The foundation panel really seems to enjoy enforcement, and spends a great deal of time discussing it. The panel ultimately comes up with a truly awful recommendation: that the FDA should team up with other government agencies to create a Drug War-like inter-agency task force to enforce CTP product denials and policy at the retail and wholesale levels.
“FDA should ask the Administration to create an inter-agency task force to examine the current tobacco compliance and enforcement program with a goal of streamlining the program to promptly clear the market of illegal products and coordinating future efforts to police the market,” writes the panel.
Regarding PMTA decisions: “CTP must do a better job of explaining how and why it weighs the evidence, explicitly quantifying the trade-offs it is willing to accept, and distinguishing policy judgments from scientific information and determinations.” –@reaganudall pic.twitter.com/mC5fgW6869
— Paul Blair (@gopaulblair) December 19, 2022
“The task force could include FDA, HHS, DOJ (including the Bureau of Alcohol, Tobacco, Firearms, and Explosives, the Department of Homeland Security (DHS), Customs and Border Protection, and the Department of the Treasury (the Alcohol and Tobacco Tax and Trade Bureau). States could also be invited to participate. The task force should consider federal legislative options that would streamline the processes for tobacco enforcement and increase the consequences for violations of the Act, which would have the effect of deterring future misconduct.”
Such a move only makes sense if there is already a variety of legal vaping products available in all the styles, strengths and flavors consumers want. Otherwise, it would shift what is currently a mostly harmless, above-ground gray market to a completely illicit black market, with all the problems associated with any illegal market.
This is a shockingly bad recommendation—especially while cigarettes are sold openly in every convenience store and gas station in the country.
Reagan-Udall never confronts the fundamental problem of the CTP: it is a regulator that sees itself as a roadblock to the products it regulates. It doesn’t have a smooth application process or well-defined product standards because it doesn’t want to authorize more products.

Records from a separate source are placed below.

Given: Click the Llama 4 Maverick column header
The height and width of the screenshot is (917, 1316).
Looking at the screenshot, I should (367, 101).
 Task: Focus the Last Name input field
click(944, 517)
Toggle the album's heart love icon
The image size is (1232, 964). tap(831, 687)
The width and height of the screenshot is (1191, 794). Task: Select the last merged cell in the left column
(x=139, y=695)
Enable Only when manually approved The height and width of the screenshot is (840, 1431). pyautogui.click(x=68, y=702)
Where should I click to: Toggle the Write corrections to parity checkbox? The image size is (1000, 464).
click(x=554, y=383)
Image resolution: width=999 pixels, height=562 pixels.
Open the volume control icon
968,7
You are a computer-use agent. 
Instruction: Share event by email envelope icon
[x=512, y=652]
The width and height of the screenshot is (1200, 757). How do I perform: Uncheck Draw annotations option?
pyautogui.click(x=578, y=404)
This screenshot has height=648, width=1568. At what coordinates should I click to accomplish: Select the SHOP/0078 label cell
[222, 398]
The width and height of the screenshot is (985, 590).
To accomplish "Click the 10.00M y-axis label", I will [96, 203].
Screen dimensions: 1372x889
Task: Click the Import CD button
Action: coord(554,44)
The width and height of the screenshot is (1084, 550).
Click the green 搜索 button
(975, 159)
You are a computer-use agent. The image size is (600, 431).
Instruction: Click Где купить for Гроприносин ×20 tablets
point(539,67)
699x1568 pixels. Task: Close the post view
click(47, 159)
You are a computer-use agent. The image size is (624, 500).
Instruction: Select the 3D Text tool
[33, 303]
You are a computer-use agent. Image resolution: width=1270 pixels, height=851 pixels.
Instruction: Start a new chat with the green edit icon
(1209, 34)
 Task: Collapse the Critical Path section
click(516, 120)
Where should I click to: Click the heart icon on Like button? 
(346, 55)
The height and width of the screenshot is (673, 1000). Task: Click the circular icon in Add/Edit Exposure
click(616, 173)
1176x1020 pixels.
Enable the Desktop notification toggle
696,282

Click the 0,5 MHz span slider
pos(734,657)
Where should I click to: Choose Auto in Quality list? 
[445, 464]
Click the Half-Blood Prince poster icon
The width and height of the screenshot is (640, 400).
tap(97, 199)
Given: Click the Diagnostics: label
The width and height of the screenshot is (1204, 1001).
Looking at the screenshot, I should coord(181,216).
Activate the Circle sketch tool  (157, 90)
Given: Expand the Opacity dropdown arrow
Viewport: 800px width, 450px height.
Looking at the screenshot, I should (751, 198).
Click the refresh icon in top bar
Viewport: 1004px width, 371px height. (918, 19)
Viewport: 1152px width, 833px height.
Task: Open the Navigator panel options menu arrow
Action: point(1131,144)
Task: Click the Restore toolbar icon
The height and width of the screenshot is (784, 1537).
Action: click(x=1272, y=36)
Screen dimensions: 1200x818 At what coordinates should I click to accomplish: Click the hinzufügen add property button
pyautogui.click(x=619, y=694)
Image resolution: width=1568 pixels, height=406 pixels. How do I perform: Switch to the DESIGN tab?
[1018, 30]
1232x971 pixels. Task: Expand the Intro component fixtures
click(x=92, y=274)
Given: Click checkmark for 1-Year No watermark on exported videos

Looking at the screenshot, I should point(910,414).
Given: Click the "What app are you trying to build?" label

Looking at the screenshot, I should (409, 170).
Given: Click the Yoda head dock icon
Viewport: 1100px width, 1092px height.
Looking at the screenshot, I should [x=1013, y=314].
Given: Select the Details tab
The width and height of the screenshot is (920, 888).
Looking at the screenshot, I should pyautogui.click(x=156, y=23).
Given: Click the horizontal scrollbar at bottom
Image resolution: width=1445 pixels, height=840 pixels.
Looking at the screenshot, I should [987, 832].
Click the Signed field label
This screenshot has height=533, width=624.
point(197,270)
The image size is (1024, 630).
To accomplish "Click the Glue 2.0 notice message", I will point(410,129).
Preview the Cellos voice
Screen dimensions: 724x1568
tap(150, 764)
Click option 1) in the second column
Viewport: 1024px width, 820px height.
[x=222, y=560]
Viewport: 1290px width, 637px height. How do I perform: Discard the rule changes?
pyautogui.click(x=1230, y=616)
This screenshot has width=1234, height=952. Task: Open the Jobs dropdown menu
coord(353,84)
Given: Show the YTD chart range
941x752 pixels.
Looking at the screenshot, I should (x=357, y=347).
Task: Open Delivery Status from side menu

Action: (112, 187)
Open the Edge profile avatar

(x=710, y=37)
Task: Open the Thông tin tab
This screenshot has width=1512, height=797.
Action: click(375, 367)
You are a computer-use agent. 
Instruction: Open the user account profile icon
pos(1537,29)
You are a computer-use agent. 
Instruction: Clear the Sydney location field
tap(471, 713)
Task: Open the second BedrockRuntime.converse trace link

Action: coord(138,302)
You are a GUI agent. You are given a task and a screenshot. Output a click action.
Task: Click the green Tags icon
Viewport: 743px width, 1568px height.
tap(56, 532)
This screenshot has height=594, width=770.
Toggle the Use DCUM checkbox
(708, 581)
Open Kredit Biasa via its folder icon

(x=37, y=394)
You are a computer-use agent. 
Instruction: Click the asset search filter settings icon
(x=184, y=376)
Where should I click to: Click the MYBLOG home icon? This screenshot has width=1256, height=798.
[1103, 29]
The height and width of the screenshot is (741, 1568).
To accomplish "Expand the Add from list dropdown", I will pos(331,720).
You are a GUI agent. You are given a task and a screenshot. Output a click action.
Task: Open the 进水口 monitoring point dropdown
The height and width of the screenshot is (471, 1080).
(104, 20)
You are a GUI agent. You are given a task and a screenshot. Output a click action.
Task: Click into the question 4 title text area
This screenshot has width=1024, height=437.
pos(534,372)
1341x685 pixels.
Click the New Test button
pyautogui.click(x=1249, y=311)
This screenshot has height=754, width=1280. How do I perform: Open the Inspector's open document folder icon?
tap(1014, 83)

The CTP has an unspoken goal of ending tobacco (and nicotine) use, but since that isn’t the center’s congressional mandate, it can’t admit that publicly. The Reagan-Udall report dances around that root issue, but never addresses it directly. It’s a problem that probably can’t be addressed, at least not in an FDA-commissioned report.
In his press release thanking the Reagan-Udall Foundation for its efforts, FDA Commissioner Califf says he and CTP Director King will study the report to “determine next steps and will provide an update by early February.”
Undoubtedly Califf will be enthusiastic about beefing up the agency’s enforcement activities. He may be less thrilled to see in print that most people view his tobacco center as unfocused, incompetent and confused. But the CTP’s incompetence ultimately accomplishes Califf’s goal: preventing Americans from easily accessing low-risk nicotine products.